The trigger is unknown, but it is believed that this is an autoimmune disease with a genetic predisposition: 20–25 per cent of all affected individuals have a “related” autoimmune disease (e.g. Type I diabetes mellitus, Hashimoto thyroiditis, or vitiligo).
Diagnosis of alopecia areata
A dermatoscope is becoming increasingly more important in the diagnosis of alopecia areata. Performing a biopsy on the scalp of an already traumatised patient is not well tolerated! Furthermore, a dermatoscope also serves the therapeutic course and is suitable for distinguishing alopecia areata from scarring alopecia or alopecia mechanica.
When assessing a hairless area, one usually sees short vellus hair, curved “comma hair”, black points, empty follicular ostia, and yellow, punctate areas that occasionally enclose black points.

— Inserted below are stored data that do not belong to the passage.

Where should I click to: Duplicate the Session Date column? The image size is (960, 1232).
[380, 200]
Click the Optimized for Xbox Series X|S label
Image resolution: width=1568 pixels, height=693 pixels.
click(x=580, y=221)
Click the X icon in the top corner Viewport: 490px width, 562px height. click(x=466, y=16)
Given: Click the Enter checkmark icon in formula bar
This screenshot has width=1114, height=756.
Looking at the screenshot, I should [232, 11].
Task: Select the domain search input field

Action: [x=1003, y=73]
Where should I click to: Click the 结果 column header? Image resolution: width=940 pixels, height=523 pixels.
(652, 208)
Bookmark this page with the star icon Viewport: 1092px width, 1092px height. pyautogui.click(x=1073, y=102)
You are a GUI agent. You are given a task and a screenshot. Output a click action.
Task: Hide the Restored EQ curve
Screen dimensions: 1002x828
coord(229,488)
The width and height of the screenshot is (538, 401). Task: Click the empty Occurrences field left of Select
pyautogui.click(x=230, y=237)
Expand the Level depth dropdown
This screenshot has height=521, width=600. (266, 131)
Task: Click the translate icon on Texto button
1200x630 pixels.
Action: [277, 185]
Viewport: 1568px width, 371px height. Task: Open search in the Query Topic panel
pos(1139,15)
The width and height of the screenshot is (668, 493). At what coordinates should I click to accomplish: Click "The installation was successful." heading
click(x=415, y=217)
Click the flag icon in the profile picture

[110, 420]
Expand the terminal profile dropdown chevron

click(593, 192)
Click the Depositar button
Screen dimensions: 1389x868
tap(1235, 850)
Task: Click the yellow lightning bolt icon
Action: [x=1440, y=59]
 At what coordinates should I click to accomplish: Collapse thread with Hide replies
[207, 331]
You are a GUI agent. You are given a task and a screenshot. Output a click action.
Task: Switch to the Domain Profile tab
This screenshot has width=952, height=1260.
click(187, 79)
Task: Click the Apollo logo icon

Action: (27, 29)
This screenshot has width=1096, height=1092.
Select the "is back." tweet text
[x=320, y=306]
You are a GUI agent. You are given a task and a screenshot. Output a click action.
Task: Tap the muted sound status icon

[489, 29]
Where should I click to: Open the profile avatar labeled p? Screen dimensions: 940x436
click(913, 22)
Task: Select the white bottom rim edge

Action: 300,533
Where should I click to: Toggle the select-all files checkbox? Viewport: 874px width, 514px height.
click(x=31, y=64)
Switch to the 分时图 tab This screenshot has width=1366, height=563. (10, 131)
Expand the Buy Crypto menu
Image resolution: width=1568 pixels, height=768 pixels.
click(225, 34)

A dense lymphocytic perifollicular infiltrate with focal follicle infiltration can be seen in histological examinations. Interferon-gamma and interleukin 2 as well as interleukin-15 receptor B are involved in the pathogenesis. Only hair follicles in the growth phase (anagen phase) are affected. The infiltrate damages the hair follicle, thereby leading to dystrophy of the hair shaft and ultimately breakage, incomplete keratinisation, or hair loss and reduction to miniature follicles. The cyclic renewal of the hair follicle (catagen/telogen) is maintained, thereby leading to regression of the infiltrate. The new anagen phase then leads to either a renewed attack of infiltrate or spontaneous hair growth. Spontaneous regrowth usually occurs in the centre of the bald spot and spreads out to the periphery.
The prognosis depends on the extent and the number of bald areas as well as the duration. As a rule of thumb, within the first six months, approximately 30% of alopecia areata patients demonstrate renewed growth or complete healing.